Firas Badin, MD: Are there any interesting questions that this paper might raise for you, George, in your practice?
George Ansstas, MD: Definitely many interesting questions. There are some facts here, some speculation, Firas. Many of the points we raised, we might not have all the evidence behind them. We think this will translate in the future to be facts. There are also some facts. The interesting questions are the ones waiting on more trials to really prove what we think is right for many of the observations we just shared today.

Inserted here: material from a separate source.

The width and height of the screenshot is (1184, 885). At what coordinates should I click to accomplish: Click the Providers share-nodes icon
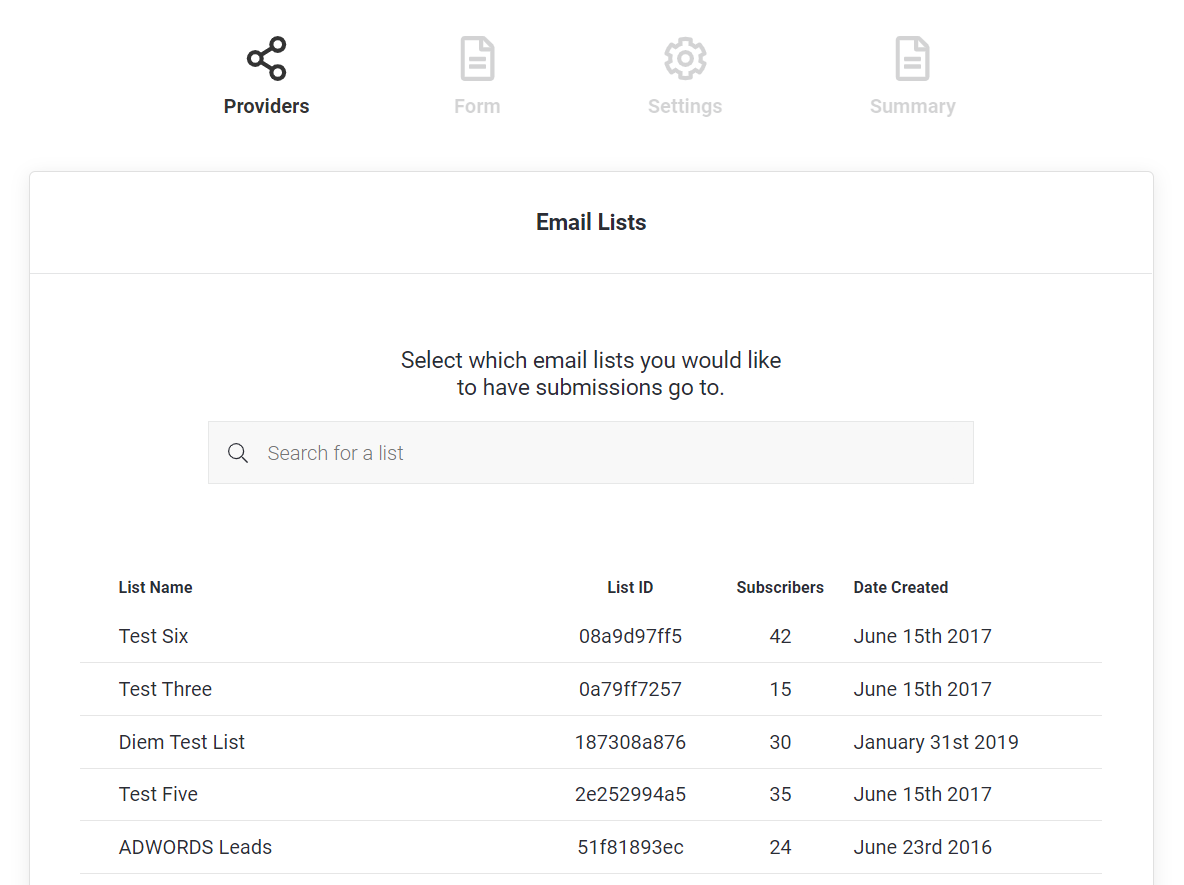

Firas Badin, MD: I like the 6-week cutoff evaluation. A lot of times, in my practice, I don’t know about you, George, but we use 3 months to evaluate response and maybe even sometimes longer. But now, maybe we can evaluate sooner. Maybe we don’t need to keep patients on 3, 4 months of treatment if it’s not working. Maybe we can use 6 weeks as a cutoff. And with the INSPIRE data, 98% is pretty damn good. Ninety-eight percent. If you don’t decrease your circulating tumor DNA by 6 weeks, 98% of the patients, they’re not going to respond to treatment. So I find that really very interesting. And hopefully, we can build on it for future studies. Also, I like when they looked at the circulating tumor DNA, as well as the imaging findings, and seeing circulating tumor DNA is more accurate than when we always relied on CT scans, or PET [positron emission tomography] scans, or response by imaging. Even if you have any kind of response or stability in imaging, if you see that circulating tumor DNA is not going the right way, it’s not going down, probably with those patients, their outcomes are not as good as other patients.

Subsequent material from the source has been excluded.